→ Directions for this task:
Return the entries from the beginning through the line containing "center [102, 526].", reproducing each line without changes. Omit the pictures from your answer.

→ Data to examine:
● ● ● ● ●
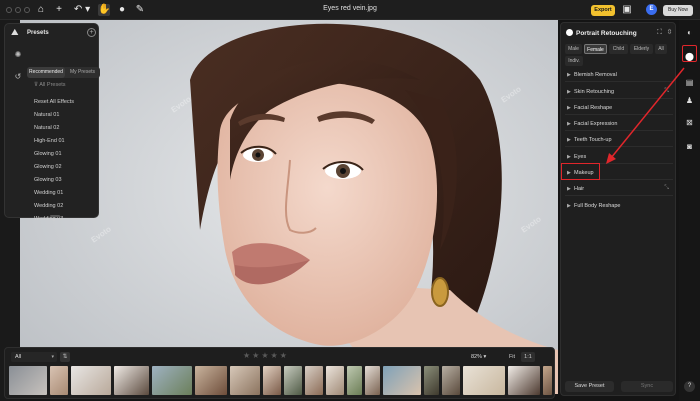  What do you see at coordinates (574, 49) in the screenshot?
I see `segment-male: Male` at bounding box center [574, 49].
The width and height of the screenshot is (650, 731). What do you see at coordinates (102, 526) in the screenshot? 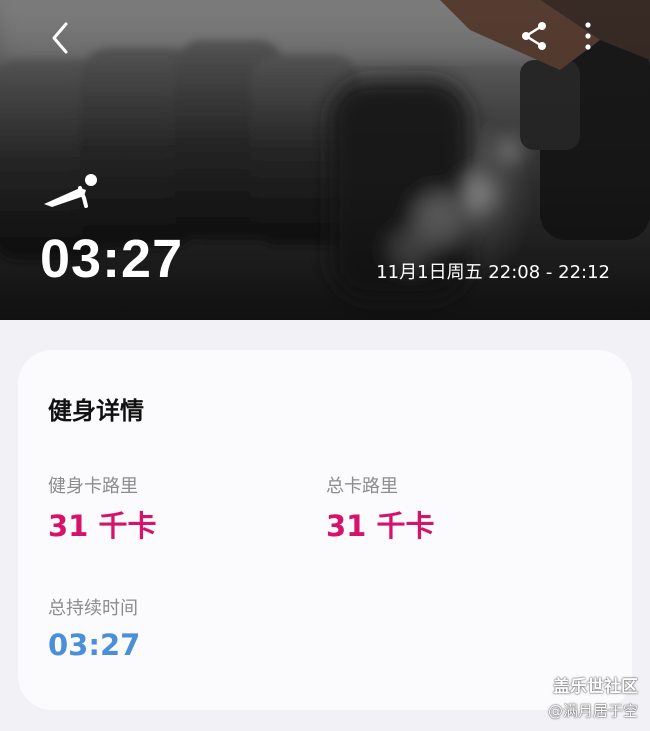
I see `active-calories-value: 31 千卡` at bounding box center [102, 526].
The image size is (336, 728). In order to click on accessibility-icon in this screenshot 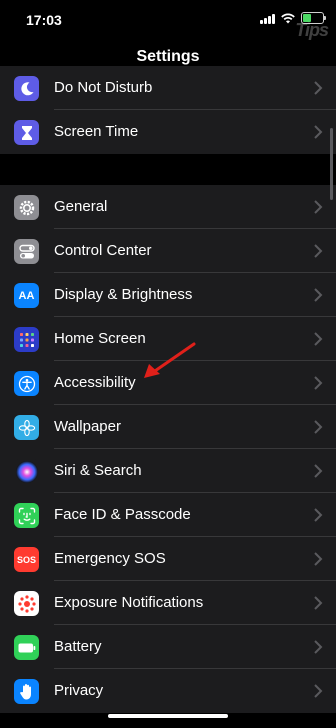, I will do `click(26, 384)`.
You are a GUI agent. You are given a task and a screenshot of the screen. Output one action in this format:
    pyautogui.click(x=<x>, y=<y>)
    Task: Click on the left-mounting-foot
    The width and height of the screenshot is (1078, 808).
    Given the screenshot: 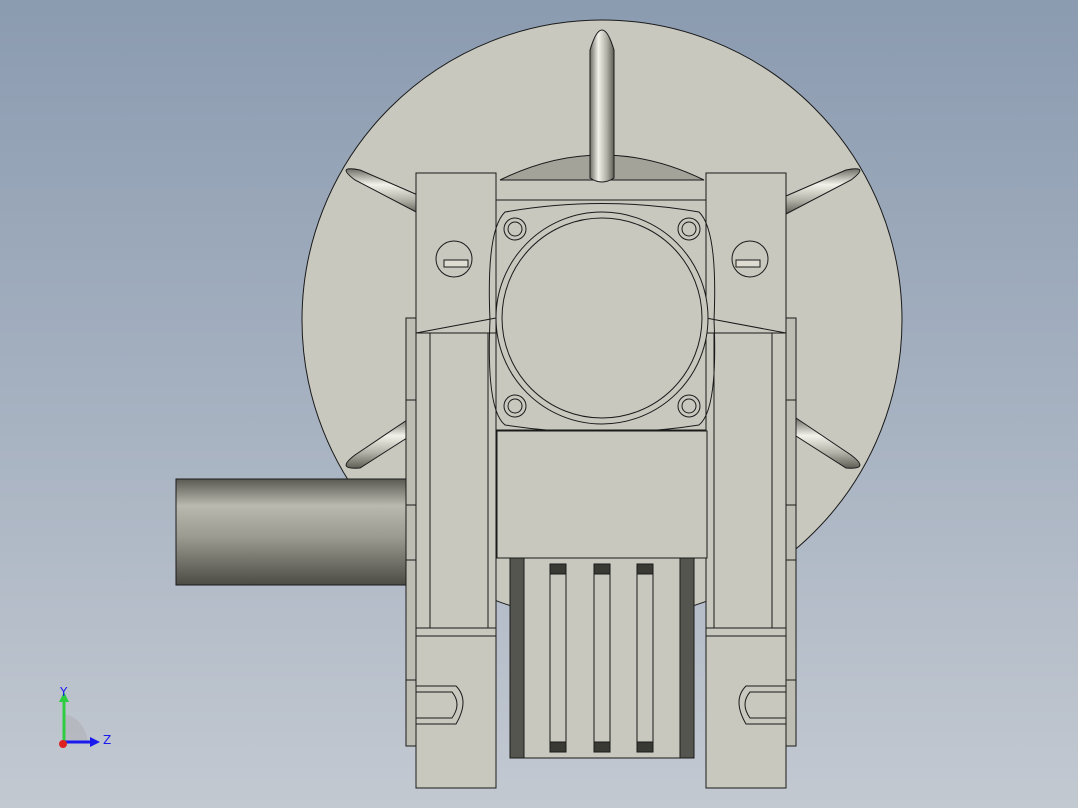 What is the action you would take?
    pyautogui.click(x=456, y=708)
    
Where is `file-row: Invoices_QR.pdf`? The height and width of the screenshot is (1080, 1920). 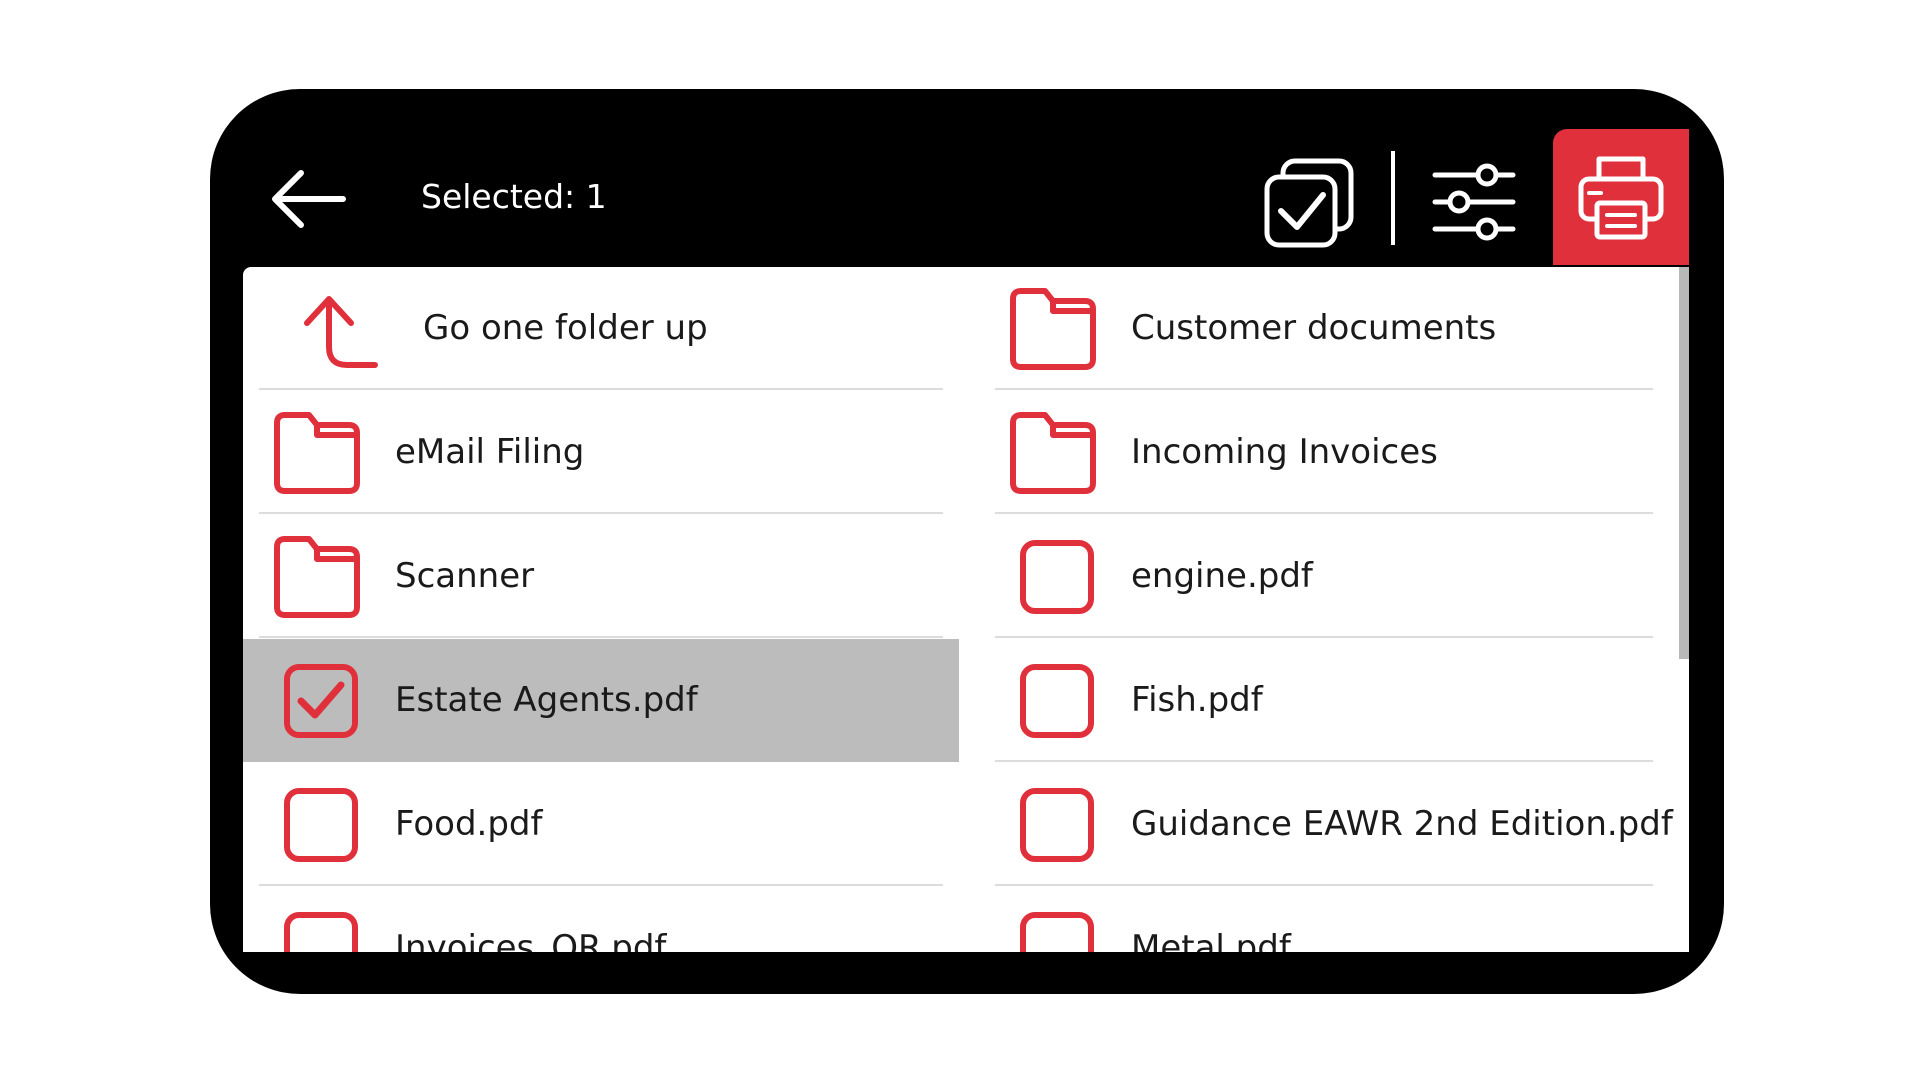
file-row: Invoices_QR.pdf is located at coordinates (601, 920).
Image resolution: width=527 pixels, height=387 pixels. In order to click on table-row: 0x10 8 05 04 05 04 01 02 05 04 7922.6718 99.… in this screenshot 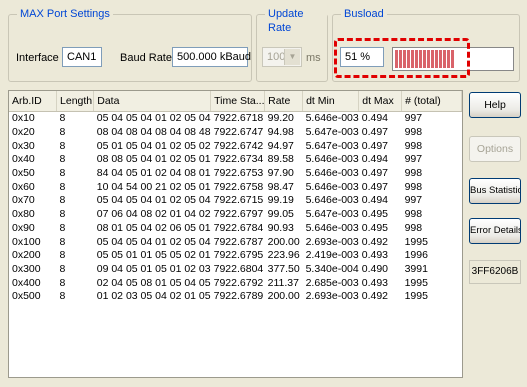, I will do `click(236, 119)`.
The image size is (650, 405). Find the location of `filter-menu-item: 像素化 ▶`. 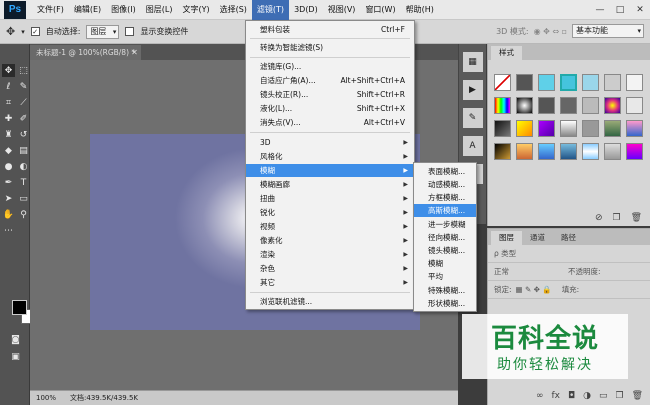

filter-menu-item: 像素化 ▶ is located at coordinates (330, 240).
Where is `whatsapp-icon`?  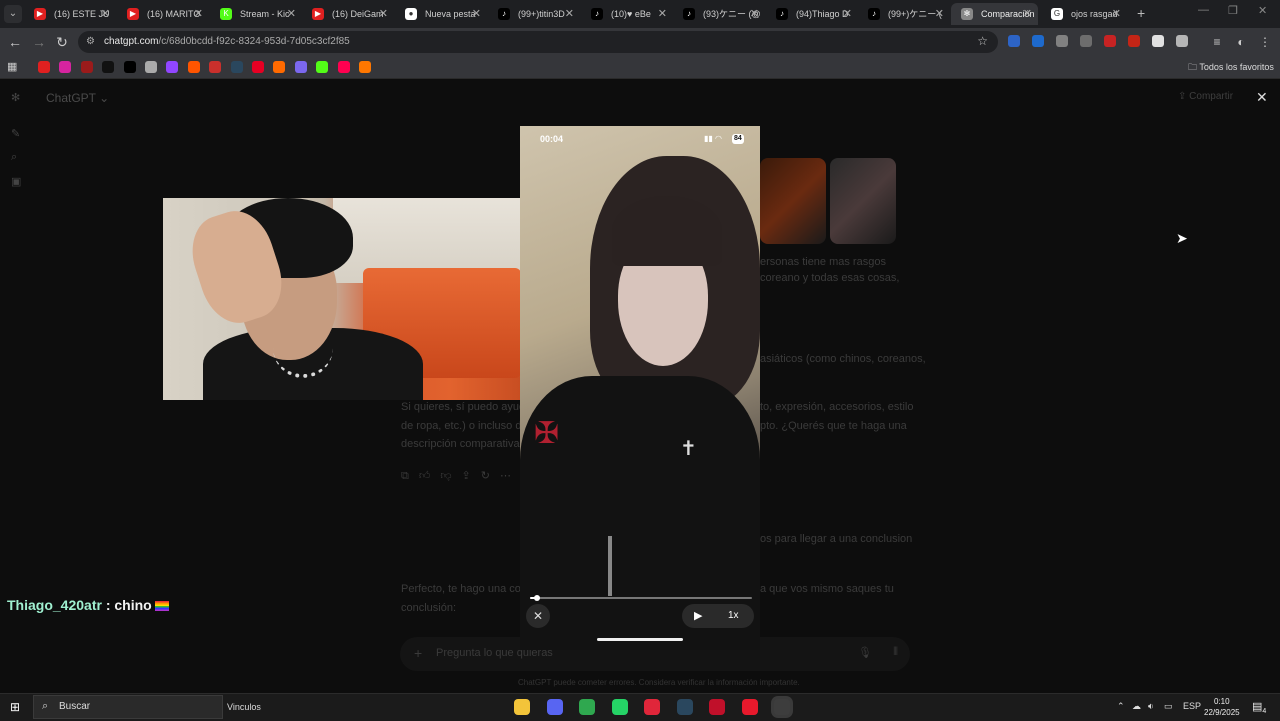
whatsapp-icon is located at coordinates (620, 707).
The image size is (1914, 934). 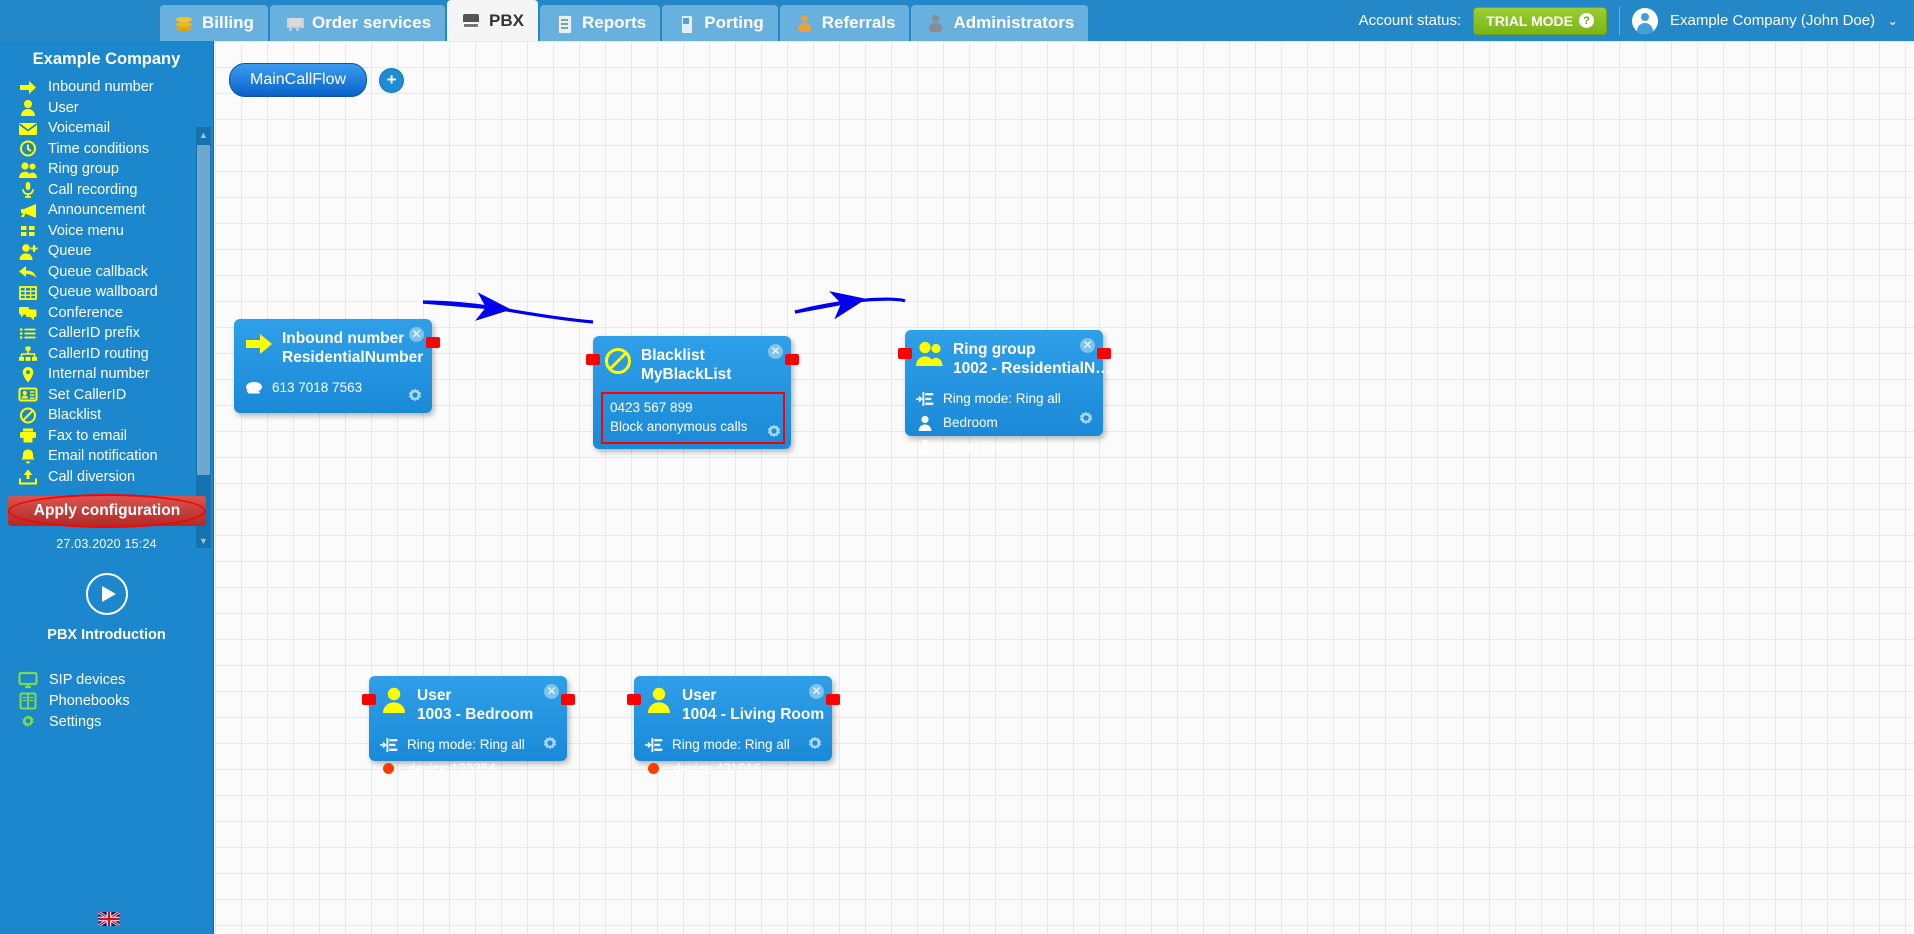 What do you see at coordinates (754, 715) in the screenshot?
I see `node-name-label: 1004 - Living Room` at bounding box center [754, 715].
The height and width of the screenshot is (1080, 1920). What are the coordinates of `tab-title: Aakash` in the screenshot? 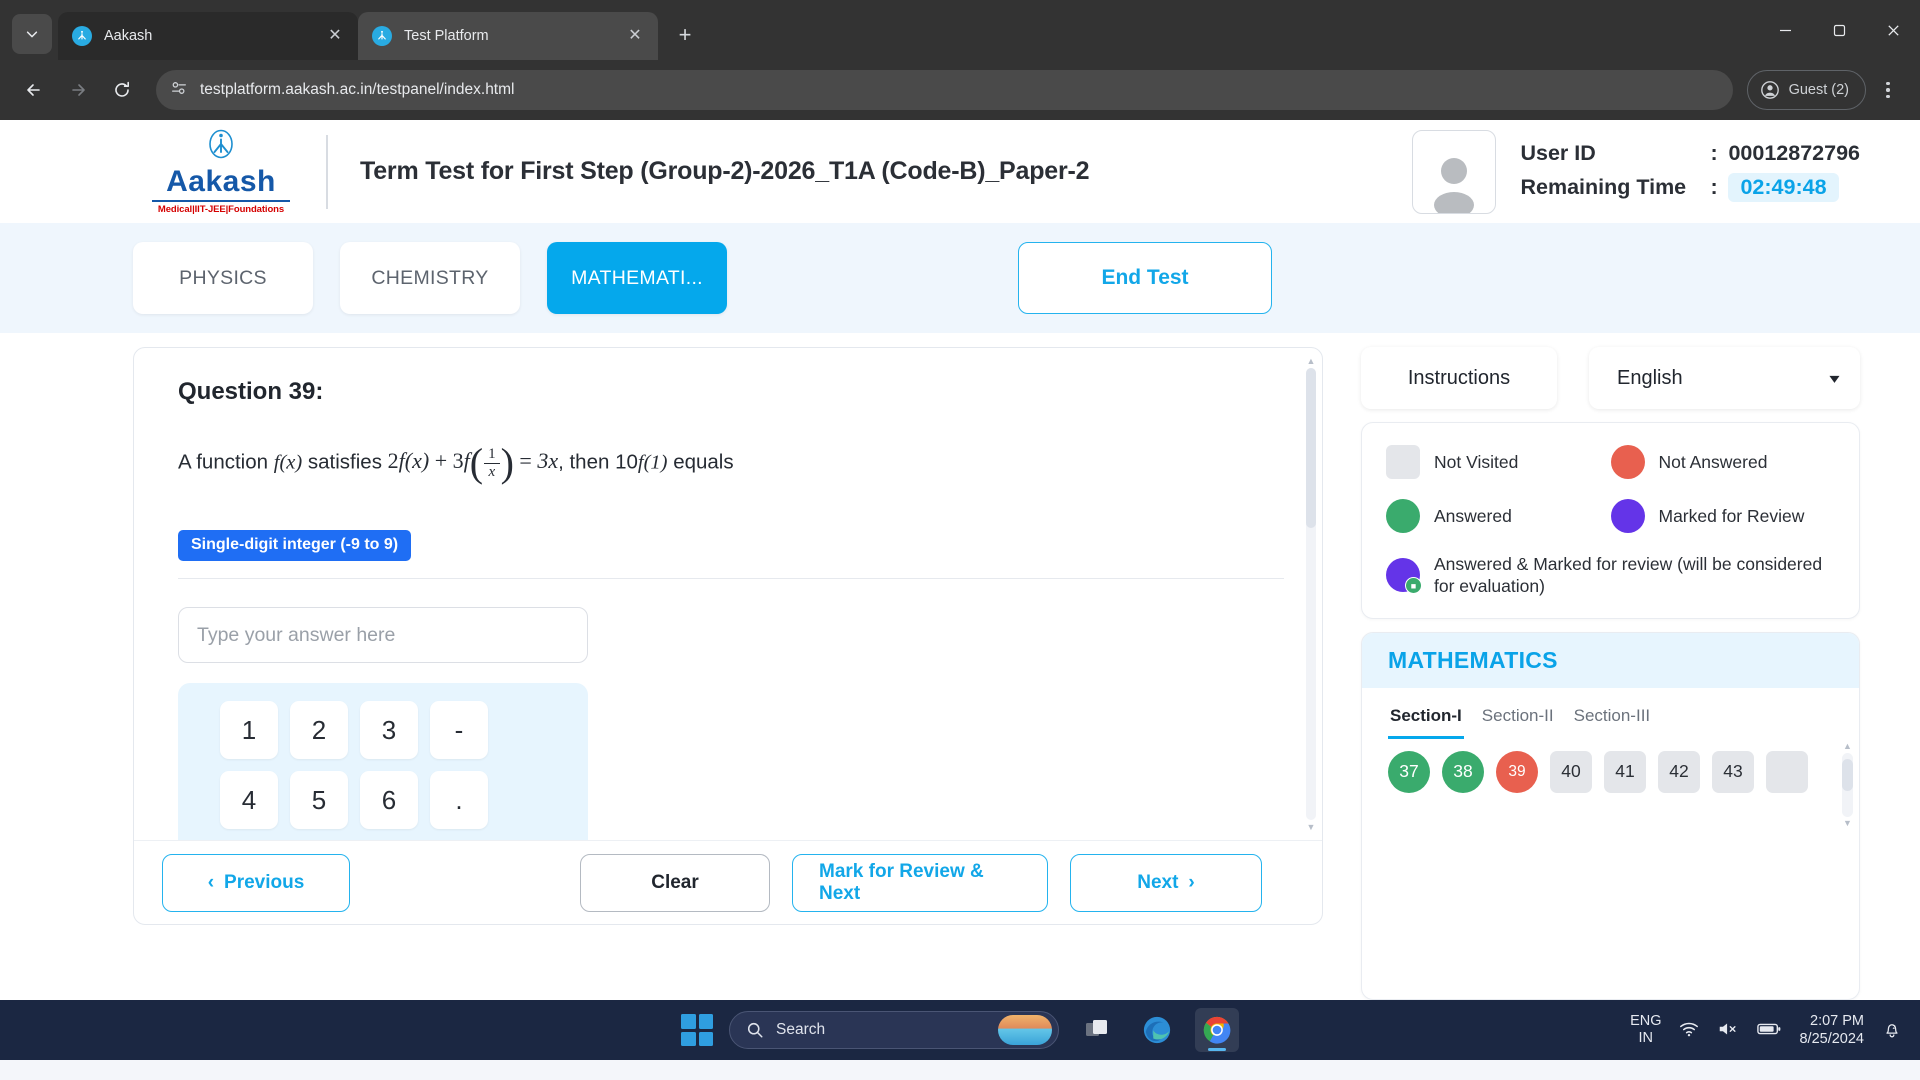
● ● ● ● ●
→ Your solution:
  What do you see at coordinates (574, 49) in the screenshot?
I see `segment-male: Male` at bounding box center [574, 49].
The width and height of the screenshot is (650, 731). What do you see at coordinates (102, 526) in the screenshot? 
I see `active-calories-value: 31 千卡` at bounding box center [102, 526].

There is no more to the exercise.